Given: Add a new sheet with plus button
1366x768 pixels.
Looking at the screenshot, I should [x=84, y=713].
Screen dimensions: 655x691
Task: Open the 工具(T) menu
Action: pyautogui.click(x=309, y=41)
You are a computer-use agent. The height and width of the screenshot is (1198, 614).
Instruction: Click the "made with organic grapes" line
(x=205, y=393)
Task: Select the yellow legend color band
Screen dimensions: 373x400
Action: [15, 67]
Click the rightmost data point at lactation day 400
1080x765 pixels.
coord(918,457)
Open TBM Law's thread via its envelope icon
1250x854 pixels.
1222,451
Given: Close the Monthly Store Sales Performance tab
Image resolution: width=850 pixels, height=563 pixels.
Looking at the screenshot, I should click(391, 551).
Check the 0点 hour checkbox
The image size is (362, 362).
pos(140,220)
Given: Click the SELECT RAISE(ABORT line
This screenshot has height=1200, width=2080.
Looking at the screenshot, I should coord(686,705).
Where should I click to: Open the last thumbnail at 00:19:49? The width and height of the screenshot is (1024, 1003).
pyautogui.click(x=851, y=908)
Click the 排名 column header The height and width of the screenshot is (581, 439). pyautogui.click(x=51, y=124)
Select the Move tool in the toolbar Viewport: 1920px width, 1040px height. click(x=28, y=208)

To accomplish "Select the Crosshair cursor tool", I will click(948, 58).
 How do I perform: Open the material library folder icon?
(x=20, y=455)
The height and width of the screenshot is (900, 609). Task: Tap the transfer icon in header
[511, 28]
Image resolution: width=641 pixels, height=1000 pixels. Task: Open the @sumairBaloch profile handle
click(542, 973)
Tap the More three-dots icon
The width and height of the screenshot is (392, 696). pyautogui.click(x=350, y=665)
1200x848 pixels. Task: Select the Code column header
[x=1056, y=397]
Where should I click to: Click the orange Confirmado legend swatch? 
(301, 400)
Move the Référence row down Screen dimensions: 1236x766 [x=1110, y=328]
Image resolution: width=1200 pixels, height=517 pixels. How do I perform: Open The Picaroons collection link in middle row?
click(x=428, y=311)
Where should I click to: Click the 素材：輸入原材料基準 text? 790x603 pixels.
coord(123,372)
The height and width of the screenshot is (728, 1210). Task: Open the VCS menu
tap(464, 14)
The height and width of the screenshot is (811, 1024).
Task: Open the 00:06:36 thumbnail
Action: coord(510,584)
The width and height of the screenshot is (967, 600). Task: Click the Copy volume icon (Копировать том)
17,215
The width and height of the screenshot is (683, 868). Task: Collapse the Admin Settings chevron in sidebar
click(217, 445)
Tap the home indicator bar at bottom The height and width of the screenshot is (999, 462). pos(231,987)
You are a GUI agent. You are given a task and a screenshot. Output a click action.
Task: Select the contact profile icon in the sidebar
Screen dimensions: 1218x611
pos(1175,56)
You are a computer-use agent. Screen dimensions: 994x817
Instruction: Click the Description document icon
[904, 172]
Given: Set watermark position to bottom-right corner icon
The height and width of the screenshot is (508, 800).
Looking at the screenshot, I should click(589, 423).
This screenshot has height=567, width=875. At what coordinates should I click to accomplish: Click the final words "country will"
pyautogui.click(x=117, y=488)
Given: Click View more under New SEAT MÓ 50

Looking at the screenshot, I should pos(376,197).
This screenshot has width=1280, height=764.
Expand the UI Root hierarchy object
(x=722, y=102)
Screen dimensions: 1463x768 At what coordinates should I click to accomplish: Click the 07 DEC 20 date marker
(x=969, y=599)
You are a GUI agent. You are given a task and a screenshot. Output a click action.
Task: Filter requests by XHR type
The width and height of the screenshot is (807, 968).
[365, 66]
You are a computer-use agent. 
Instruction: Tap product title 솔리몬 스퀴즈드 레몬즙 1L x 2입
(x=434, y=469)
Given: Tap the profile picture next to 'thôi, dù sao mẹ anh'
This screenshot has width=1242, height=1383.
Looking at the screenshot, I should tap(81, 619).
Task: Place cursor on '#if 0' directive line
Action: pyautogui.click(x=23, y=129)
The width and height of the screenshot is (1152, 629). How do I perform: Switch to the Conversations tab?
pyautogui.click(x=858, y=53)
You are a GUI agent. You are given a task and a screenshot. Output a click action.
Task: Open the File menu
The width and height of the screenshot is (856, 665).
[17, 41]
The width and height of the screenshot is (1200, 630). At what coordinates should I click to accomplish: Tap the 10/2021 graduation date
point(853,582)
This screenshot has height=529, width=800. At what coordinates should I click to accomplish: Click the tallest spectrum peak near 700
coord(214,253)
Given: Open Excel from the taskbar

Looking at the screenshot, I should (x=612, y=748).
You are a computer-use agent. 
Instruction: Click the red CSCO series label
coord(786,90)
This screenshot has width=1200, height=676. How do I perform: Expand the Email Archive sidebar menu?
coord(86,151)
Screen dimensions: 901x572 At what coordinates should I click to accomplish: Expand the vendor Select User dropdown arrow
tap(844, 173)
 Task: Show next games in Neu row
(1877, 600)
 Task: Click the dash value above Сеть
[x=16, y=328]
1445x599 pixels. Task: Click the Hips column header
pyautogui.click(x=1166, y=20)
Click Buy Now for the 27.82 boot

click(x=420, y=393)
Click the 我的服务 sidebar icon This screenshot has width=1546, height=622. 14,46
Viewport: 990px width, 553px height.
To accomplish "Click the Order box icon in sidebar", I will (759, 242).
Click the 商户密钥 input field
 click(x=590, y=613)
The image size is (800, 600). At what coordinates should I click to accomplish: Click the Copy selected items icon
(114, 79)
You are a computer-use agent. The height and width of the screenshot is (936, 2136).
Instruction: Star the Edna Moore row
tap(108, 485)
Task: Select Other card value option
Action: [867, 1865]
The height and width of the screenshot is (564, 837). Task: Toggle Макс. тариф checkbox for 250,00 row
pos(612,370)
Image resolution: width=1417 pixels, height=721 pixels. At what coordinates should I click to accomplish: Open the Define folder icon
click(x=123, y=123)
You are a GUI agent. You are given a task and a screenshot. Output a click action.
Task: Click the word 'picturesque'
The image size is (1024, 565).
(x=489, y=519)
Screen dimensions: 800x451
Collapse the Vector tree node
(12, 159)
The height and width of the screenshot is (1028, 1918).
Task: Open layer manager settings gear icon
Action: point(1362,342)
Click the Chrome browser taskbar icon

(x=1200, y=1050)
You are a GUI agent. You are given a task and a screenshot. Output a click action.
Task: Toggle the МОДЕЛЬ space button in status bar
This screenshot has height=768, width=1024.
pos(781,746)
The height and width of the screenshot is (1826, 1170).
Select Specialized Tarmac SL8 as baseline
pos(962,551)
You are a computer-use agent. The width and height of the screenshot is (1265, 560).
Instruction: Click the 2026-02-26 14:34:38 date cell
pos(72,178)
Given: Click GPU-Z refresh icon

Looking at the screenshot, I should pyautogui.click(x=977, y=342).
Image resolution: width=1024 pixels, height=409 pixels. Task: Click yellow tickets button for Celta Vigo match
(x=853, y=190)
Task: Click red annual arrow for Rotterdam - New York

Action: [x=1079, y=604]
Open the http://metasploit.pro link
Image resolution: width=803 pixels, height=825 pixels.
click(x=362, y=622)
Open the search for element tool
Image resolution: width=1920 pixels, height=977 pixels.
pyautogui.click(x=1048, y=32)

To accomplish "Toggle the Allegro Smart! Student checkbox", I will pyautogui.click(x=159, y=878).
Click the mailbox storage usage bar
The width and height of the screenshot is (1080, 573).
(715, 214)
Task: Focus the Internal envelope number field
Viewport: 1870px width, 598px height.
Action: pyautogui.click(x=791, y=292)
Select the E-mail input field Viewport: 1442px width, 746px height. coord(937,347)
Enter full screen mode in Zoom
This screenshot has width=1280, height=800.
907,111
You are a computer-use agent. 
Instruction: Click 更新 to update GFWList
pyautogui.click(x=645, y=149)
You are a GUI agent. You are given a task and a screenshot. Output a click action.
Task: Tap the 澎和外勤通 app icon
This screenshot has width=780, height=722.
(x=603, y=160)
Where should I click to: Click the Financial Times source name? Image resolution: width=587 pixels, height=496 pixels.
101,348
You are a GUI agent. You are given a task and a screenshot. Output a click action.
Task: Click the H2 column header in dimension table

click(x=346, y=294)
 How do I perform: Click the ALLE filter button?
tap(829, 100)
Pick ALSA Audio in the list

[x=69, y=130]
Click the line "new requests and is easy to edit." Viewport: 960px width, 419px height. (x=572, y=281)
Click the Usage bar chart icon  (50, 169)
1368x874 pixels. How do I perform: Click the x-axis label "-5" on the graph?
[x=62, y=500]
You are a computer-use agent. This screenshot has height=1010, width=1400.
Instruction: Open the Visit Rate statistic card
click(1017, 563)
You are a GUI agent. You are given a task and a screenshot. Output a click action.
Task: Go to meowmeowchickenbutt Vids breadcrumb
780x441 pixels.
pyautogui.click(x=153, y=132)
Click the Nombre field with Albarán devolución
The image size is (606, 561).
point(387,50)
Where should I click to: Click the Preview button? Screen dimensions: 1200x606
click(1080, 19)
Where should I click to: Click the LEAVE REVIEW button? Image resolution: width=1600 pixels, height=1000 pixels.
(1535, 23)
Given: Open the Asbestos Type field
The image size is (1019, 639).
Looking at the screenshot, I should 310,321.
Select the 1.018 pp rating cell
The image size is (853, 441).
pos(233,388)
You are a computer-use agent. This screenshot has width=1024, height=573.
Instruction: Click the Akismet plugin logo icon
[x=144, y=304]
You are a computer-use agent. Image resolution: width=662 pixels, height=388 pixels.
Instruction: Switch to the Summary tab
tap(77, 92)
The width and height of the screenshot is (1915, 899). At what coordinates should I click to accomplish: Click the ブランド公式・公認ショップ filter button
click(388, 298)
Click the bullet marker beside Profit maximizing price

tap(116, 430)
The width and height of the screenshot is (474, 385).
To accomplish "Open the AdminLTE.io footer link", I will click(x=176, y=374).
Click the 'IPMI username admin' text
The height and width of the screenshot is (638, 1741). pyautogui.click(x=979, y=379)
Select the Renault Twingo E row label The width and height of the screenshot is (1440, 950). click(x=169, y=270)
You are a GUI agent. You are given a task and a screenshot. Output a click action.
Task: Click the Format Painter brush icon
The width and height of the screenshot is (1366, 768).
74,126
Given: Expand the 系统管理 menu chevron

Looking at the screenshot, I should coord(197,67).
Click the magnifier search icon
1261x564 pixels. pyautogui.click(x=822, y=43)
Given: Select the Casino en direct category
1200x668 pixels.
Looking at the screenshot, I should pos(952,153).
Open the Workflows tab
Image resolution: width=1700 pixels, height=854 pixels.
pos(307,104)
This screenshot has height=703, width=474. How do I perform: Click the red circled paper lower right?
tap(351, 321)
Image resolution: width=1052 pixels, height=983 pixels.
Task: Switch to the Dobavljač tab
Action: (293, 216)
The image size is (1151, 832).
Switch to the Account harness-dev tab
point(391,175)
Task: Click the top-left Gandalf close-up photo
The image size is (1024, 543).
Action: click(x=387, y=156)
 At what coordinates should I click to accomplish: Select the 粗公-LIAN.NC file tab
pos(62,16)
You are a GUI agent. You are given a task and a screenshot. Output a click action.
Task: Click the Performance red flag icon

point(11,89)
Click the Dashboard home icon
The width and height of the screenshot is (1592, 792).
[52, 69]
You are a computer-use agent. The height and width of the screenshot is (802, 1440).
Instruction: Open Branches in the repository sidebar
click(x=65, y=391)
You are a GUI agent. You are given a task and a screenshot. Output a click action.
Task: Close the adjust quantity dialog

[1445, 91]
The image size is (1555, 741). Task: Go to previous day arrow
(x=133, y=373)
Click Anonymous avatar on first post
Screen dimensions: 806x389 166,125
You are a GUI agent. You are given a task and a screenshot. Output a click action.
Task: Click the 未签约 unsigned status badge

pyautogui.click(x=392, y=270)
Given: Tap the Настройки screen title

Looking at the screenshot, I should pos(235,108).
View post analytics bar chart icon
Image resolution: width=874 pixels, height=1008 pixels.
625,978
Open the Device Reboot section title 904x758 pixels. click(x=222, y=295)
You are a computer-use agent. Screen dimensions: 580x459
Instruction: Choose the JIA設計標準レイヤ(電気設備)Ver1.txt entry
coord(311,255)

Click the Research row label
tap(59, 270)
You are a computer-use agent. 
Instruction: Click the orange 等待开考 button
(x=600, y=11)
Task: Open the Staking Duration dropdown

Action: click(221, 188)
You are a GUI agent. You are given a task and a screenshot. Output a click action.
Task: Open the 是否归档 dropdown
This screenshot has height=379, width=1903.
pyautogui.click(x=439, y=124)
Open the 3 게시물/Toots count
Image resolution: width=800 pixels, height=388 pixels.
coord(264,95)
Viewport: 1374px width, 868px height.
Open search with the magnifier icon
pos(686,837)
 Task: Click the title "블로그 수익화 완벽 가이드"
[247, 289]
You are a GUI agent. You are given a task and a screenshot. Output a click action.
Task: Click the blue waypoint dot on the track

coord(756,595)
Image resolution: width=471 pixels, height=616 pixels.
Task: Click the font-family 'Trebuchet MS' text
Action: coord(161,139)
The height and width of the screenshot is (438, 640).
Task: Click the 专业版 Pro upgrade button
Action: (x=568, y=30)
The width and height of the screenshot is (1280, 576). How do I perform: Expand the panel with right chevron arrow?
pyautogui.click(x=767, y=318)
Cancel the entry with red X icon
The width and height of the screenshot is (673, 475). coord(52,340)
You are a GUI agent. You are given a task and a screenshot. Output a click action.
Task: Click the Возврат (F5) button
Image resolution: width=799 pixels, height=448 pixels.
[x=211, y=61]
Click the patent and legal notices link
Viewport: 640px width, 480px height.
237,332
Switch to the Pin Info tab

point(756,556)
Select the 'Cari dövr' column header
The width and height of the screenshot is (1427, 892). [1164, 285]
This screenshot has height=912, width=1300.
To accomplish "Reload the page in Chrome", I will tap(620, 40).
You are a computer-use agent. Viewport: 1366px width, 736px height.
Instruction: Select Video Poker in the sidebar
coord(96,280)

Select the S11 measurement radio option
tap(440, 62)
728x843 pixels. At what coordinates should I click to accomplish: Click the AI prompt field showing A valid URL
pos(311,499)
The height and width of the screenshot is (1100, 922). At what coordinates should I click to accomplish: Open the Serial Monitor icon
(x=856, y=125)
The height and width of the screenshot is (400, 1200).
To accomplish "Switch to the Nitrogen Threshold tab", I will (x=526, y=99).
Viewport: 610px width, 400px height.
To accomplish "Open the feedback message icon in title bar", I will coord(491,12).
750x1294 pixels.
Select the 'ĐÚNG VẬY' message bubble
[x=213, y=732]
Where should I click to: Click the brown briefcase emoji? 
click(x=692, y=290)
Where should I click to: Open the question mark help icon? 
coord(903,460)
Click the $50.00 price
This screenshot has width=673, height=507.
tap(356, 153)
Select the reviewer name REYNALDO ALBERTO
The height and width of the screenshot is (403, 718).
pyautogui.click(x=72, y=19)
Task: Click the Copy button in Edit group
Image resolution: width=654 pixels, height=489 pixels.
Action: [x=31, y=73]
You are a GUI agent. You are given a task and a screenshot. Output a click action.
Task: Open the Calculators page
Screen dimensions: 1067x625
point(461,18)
——
**EXERCISE REQUIREMENTS:**
Among the lines above, return those that contain the string "chart".

**PROBLEM SOLUTION:**
Click the Usage bar chart icon  (50, 169)
View post analytics bar chart icon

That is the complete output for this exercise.